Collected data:
========================================

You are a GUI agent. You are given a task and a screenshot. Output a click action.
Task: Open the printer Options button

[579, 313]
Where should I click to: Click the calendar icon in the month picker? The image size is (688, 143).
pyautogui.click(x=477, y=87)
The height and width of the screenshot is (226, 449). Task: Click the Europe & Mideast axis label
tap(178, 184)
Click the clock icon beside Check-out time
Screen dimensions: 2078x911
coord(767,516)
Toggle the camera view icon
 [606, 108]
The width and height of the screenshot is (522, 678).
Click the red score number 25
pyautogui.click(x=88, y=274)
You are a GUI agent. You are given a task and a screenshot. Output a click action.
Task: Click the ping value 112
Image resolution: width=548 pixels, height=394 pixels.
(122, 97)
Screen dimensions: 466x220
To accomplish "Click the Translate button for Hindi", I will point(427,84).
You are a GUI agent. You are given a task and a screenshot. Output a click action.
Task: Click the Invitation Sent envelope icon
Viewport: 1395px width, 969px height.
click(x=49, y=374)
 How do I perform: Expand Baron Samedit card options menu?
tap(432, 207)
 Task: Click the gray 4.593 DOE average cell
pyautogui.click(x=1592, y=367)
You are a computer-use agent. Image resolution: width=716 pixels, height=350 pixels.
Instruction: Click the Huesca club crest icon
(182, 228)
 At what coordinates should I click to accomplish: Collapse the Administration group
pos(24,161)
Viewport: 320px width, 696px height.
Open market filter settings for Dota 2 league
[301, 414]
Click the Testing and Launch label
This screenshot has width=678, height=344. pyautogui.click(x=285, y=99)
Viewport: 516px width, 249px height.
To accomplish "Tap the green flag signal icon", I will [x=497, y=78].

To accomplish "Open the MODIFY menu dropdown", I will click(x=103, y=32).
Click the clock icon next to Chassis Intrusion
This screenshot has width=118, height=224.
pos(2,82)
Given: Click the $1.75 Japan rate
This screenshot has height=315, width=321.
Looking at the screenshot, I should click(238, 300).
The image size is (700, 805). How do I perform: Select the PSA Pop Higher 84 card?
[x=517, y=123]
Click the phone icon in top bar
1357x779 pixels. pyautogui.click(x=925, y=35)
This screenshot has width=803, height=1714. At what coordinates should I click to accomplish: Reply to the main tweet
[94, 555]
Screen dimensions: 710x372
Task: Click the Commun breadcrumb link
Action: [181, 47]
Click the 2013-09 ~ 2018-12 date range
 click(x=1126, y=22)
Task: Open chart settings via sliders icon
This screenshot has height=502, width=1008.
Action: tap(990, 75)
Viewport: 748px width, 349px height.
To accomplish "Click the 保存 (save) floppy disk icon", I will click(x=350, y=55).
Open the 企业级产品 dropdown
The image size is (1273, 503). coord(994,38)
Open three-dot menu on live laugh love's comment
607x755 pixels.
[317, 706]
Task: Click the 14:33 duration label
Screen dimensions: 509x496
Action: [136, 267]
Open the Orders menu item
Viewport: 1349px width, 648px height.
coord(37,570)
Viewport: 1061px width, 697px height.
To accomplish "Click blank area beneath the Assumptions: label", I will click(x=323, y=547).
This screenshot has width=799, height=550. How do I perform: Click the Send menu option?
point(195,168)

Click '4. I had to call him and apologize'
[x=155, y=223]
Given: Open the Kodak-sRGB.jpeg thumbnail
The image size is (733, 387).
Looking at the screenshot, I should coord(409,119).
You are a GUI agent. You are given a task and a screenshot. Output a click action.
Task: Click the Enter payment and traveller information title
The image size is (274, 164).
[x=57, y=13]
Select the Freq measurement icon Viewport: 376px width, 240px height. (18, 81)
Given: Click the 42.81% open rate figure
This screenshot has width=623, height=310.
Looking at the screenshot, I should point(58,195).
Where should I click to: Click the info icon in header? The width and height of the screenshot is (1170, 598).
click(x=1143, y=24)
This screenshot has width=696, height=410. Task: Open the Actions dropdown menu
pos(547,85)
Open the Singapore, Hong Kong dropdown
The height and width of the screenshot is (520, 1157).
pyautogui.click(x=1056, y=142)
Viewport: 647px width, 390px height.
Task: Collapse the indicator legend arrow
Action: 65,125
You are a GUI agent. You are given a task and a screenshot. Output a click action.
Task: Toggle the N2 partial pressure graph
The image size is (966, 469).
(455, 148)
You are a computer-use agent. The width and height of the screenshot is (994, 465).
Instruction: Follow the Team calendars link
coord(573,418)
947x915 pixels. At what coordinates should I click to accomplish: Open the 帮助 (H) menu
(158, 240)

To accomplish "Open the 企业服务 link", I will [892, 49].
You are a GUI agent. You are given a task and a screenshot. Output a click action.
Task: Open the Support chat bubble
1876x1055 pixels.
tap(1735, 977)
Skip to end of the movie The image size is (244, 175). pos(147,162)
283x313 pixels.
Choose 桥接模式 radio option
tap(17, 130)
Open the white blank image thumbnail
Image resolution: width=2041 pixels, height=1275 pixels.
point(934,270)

========================================

§ **Exercise instructions**: Recopy all of the records verbatim.

§ **Task answer**:
You are a GUI agent. You are given a task and a screenshot. Output a click action.
Task: Open the printer Options button

[579, 313]
Where should I click to: Click the calendar icon in the month picker? The image size is (688, 143).
pyautogui.click(x=477, y=87)
The height and width of the screenshot is (226, 449). Task: Click the Europe & Mideast axis label
tap(178, 184)
Click the clock icon beside Check-out time
Screen dimensions: 2078x911
coord(767,516)
Toggle the camera view icon
 [606, 108]
The width and height of the screenshot is (522, 678).
Click the red score number 25
pyautogui.click(x=88, y=274)
You are a GUI agent. You are given a task and a screenshot. Output a click action.
Task: Click the ping value 112
Image resolution: width=548 pixels, height=394 pixels.
(122, 97)
Screen dimensions: 466x220
To accomplish "Click the Translate button for Hindi", I will point(427,84).
You are a GUI agent. You are given a task and a screenshot. Output a click action.
Task: Click the Invitation Sent envelope icon
Viewport: 1395px width, 969px height.
click(x=49, y=374)
 How do I perform: Expand Baron Samedit card options menu?
tap(432, 207)
 Task: Click the gray 4.593 DOE average cell
pyautogui.click(x=1592, y=367)
You are a computer-use agent. Image resolution: width=716 pixels, height=350 pixels.
Instruction: Click the Huesca club crest icon
(182, 228)
 At what coordinates should I click to accomplish: Collapse the Administration group
pos(24,161)
Viewport: 320px width, 696px height.
Open market filter settings for Dota 2 league
[301, 414]
Click the Testing and Launch label
This screenshot has width=678, height=344. pyautogui.click(x=285, y=99)
Viewport: 516px width, 249px height.
To accomplish "Tap the green flag signal icon", I will [x=497, y=78].

To accomplish "Open the MODIFY menu dropdown", I will click(x=103, y=32).
Click the clock icon next to Chassis Intrusion
This screenshot has width=118, height=224.
pos(2,82)
Given: Click the $1.75 Japan rate
This screenshot has height=315, width=321.
Looking at the screenshot, I should click(238, 300).
The image size is (700, 805). How do I perform: Select the PSA Pop Higher 84 card?
[x=517, y=123]
Click the phone icon in top bar
1357x779 pixels. pyautogui.click(x=925, y=35)
This screenshot has width=803, height=1714. At what coordinates should I click to accomplish: Reply to the main tweet
[94, 555]
Screen dimensions: 710x372
Task: Click the Commun breadcrumb link
Action: [181, 47]
Click the 2013-09 ~ 2018-12 date range
 click(x=1126, y=22)
Task: Open chart settings via sliders icon
This screenshot has height=502, width=1008.
Action: tap(990, 75)
Viewport: 748px width, 349px height.
To accomplish "Click the 保存 (save) floppy disk icon", I will click(x=350, y=55).
Open the 企业级产品 dropdown
The image size is (1273, 503). coord(994,38)
Open three-dot menu on live laugh love's comment
607x755 pixels.
[317, 706]
Task: Click the 14:33 duration label
Screen dimensions: 509x496
Action: [136, 267]
Open the Orders menu item
Viewport: 1349px width, 648px height.
coord(37,570)
Viewport: 1061px width, 697px height.
To accomplish "Click blank area beneath the Assumptions: label", I will click(x=323, y=547).
This screenshot has width=799, height=550. How do I perform: Click the Send menu option?
point(195,168)

Click '4. I had to call him and apologize'
[x=155, y=223]
Given: Open the Kodak-sRGB.jpeg thumbnail
The image size is (733, 387).
Looking at the screenshot, I should coord(409,119).
You are a GUI agent. You are given a task and a screenshot. Output a click action.
Task: Click the Enter payment and traveller information title
The image size is (274, 164).
[x=57, y=13]
Select the Freq measurement icon Viewport: 376px width, 240px height. (18, 81)
Given: Click the 42.81% open rate figure
This screenshot has width=623, height=310.
Looking at the screenshot, I should point(58,195).
Where should I click to: Click the info icon in header? The width and height of the screenshot is (1170, 598).
click(x=1143, y=24)
This screenshot has width=696, height=410. Task: Open the Actions dropdown menu
pos(547,85)
Open the Singapore, Hong Kong dropdown
The height and width of the screenshot is (520, 1157).
pyautogui.click(x=1056, y=142)
Viewport: 647px width, 390px height.
Task: Collapse the indicator legend arrow
Action: 65,125
You are a GUI agent. You are given a task and a screenshot. Output a click action.
Task: Toggle the N2 partial pressure graph
The image size is (966, 469).
(455, 148)
You are a computer-use agent. The width and height of the screenshot is (994, 465).
Instruction: Follow the Team calendars link
coord(573,418)
947x915 pixels. At what coordinates should I click to accomplish: Open the 帮助 (H) menu
(158, 240)

To accomplish "Open the 企业服务 link", I will [892, 49].
You are a GUI agent. You are given a task and a screenshot. Output a click action.
Task: Open the Support chat bubble
1876x1055 pixels.
tap(1735, 977)
Skip to end of the movie The image size is (244, 175). pos(147,162)
283x313 pixels.
Choose 桥接模式 radio option
tap(17, 130)
Open the white blank image thumbnail
Image resolution: width=2041 pixels, height=1275 pixels.
point(934,270)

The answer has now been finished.